2021 Andy's Frozen Custard 335
- Texas Motor Speedway
- Date: October 16, 2021
- Location: Texas Motor Speedway in Fort Worth, Texas
- Course: Permanent racing facility
- Course length: 1.50 miles (2.41 km)
- Distance: 200 laps, 300.00 mi (482.80 km)
- Average speed: 115.544

Pole position
- Driver: A. J. Allmendinger; / Kaulig Racing
- Grid positions set by competition-based formula

Most laps led
- Driver: John Hunter Nemechek / Joe Gibbs Racing
- Laps: 92

Winner
- No. 54: John Hunter Nemechek / Joe Gibbs Racing

Television in the United States
- Network: NBCSN
- Announcers: Rick Allen, Brad Daugherty, Steve Letarte, and Dale Earnhardt Jr.

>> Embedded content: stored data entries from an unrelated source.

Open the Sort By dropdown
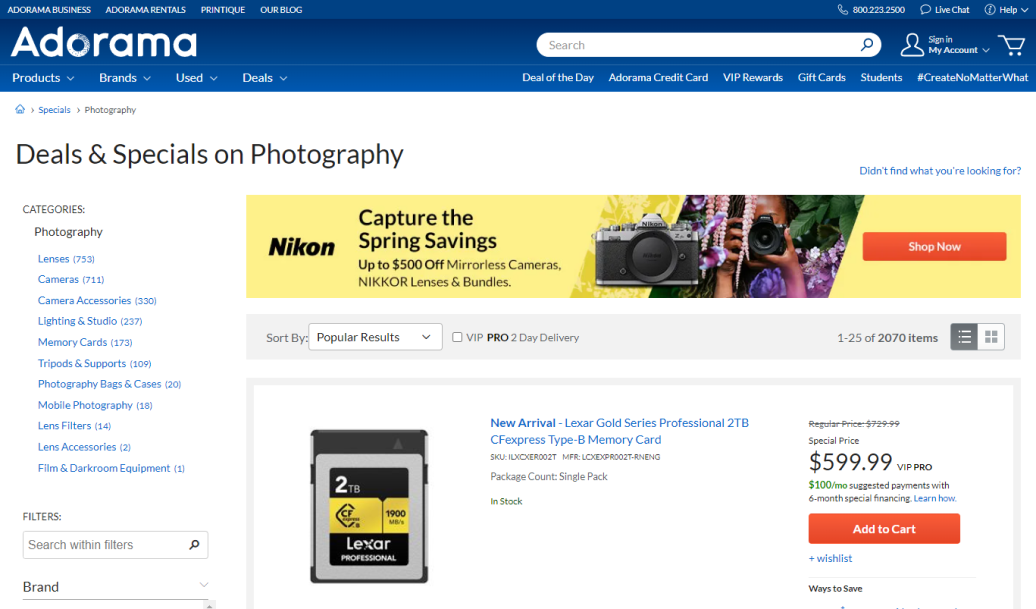The width and height of the screenshot is (1036, 609). pyautogui.click(x=375, y=337)
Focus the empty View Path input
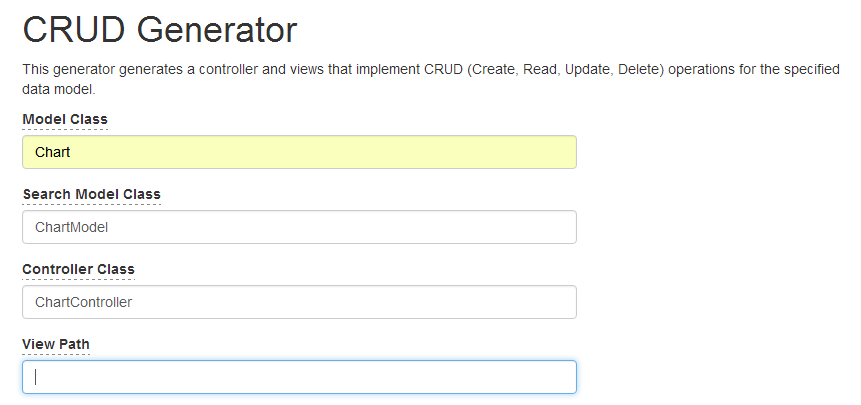This screenshot has width=861, height=405. coord(299,377)
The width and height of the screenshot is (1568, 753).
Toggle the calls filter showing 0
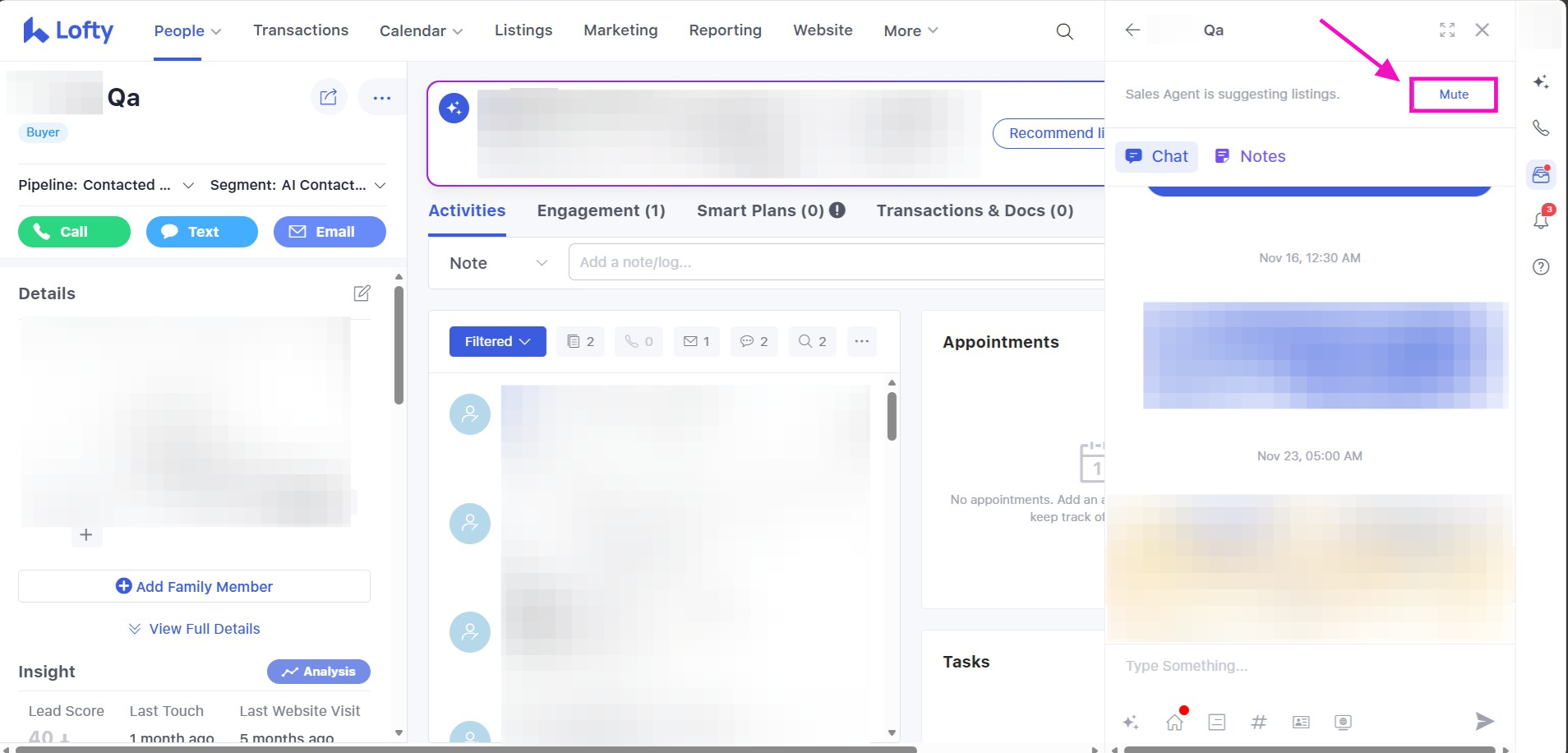coord(639,341)
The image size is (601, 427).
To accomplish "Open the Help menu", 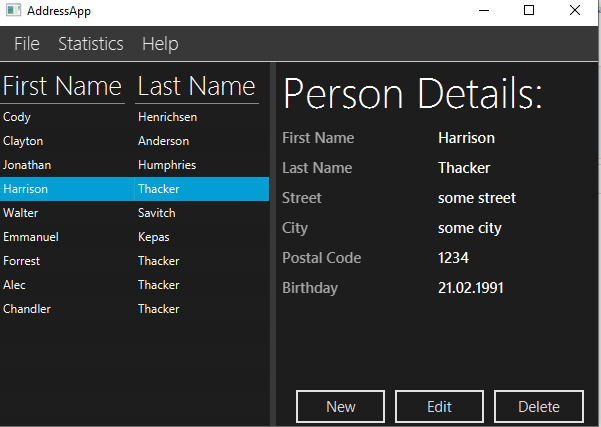I will 160,44.
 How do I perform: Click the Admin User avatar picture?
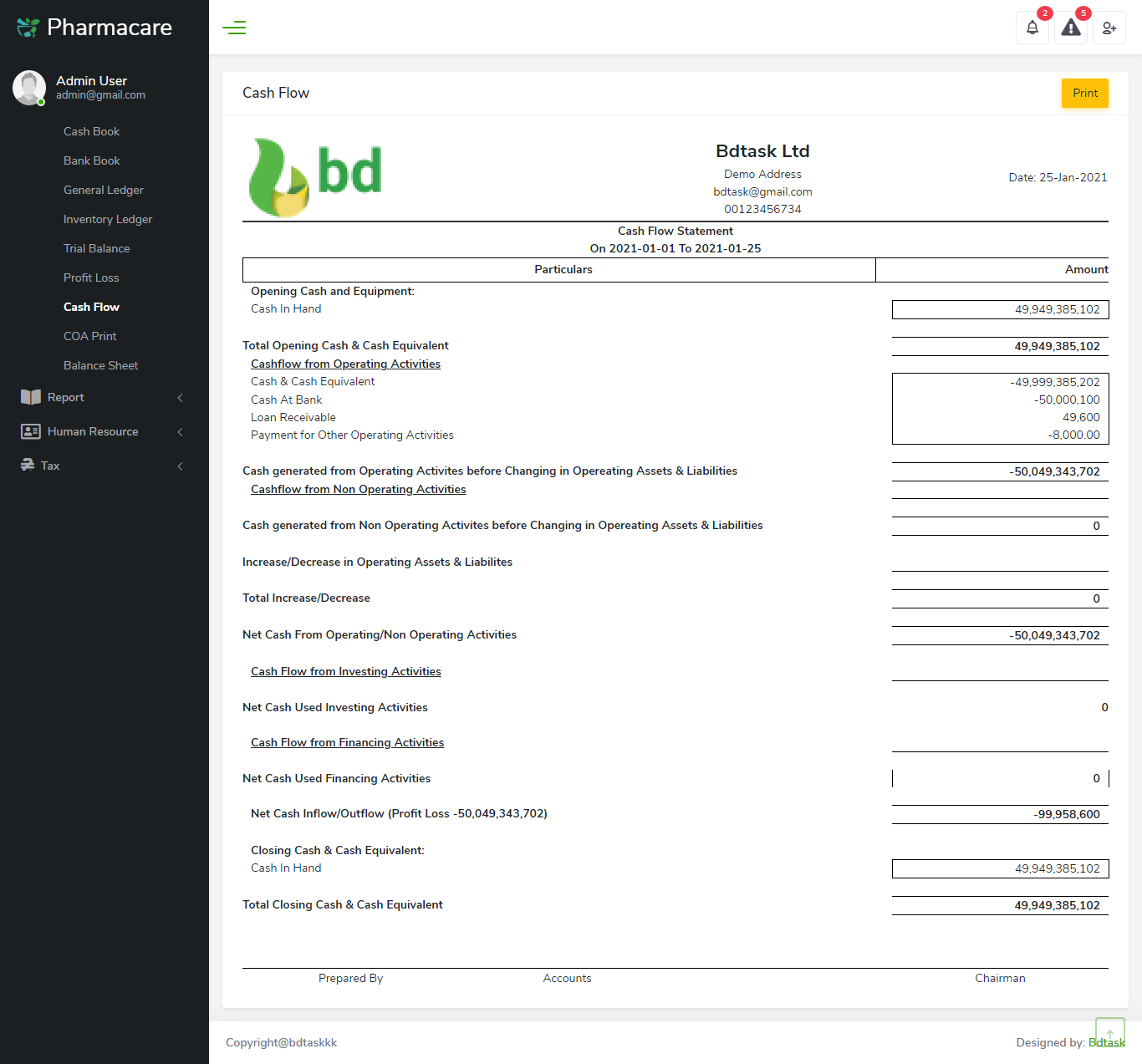click(29, 88)
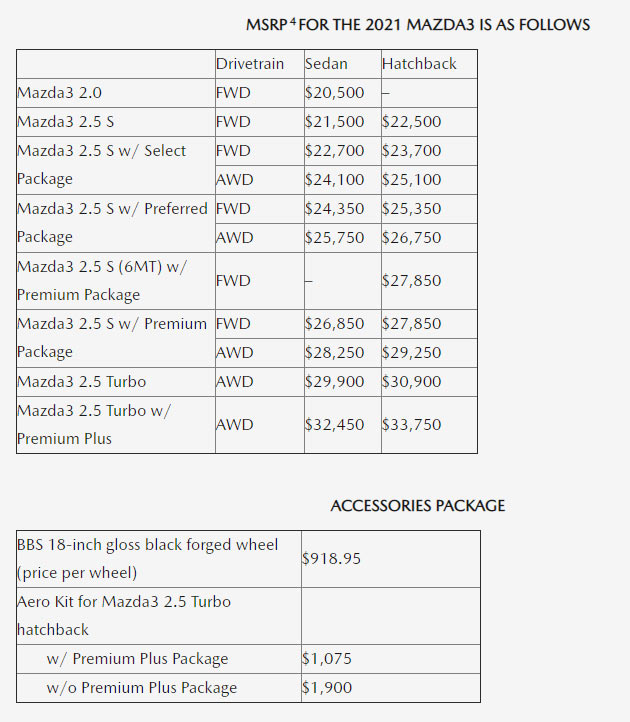This screenshot has height=722, width=630.
Task: Click the $918.95 wheel price
Action: click(331, 559)
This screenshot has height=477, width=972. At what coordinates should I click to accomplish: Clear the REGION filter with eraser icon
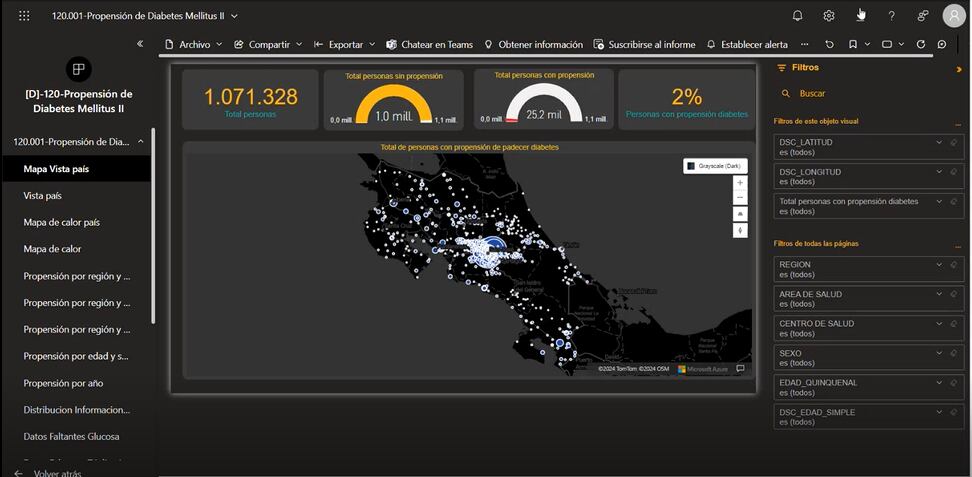tap(954, 265)
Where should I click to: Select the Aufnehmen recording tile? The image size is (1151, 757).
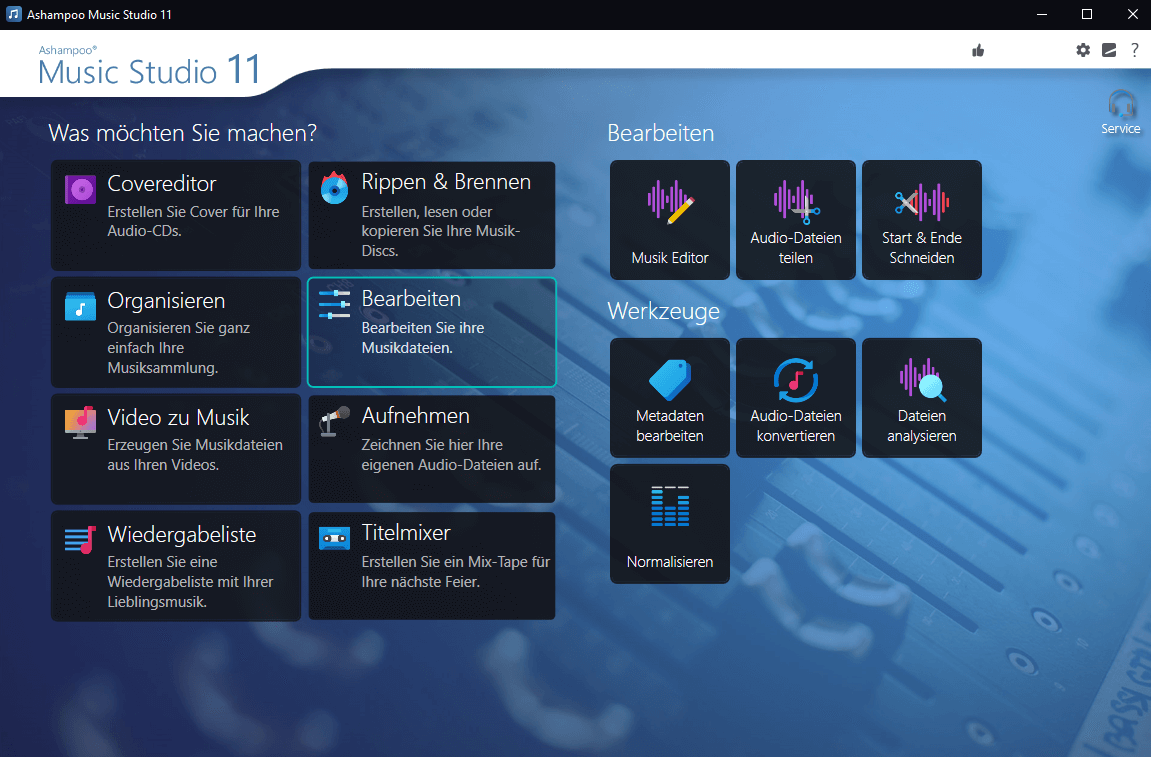click(431, 449)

= 2021 Andy's Frozen Custard 335 =

The 2021 Andy's Frozen Custard 335 was a NASCAR Xfinity Series race that was held on October 16, 2021, at the Texas Motor Speedway in Fort Worth, Texas. Contested over 200 laps on the 1.50 mi oval, it was the 30th race of the 2021 NASCAR Xfinity Series season, the fourth race of the Playoffs, and the first race of the Round of 8. Joe Gibbs Racing driver John Hunter Nemechek collected his first win of the season, and the second of his career.

==Report==

===Background ===
Texas Motor Speedway is a speedway located in the northernmost portion of the U.S. city of Fort Worth, Texas – the portion located in Denton County, Texas. The track measures 1.5 miles (2.4 km) around and is banked 24 degrees in the turns, and is of the oval design, where the front straightaway juts outward slightly. The track layout is similar to Atlanta Motor Speedway and Charlotte Motor Speedway (formerly Lowe's Motor Speedway). The track is owned by Speedway Motorsports, Inc., the same company that owns Atlanta and Charlotte Motor Speedways, as well as the short-track Bristol Motor Speedway.

=== Entry list ===

- (R) denotes rookie driver.
- (i) denotes driver who is ineligible for series driver points.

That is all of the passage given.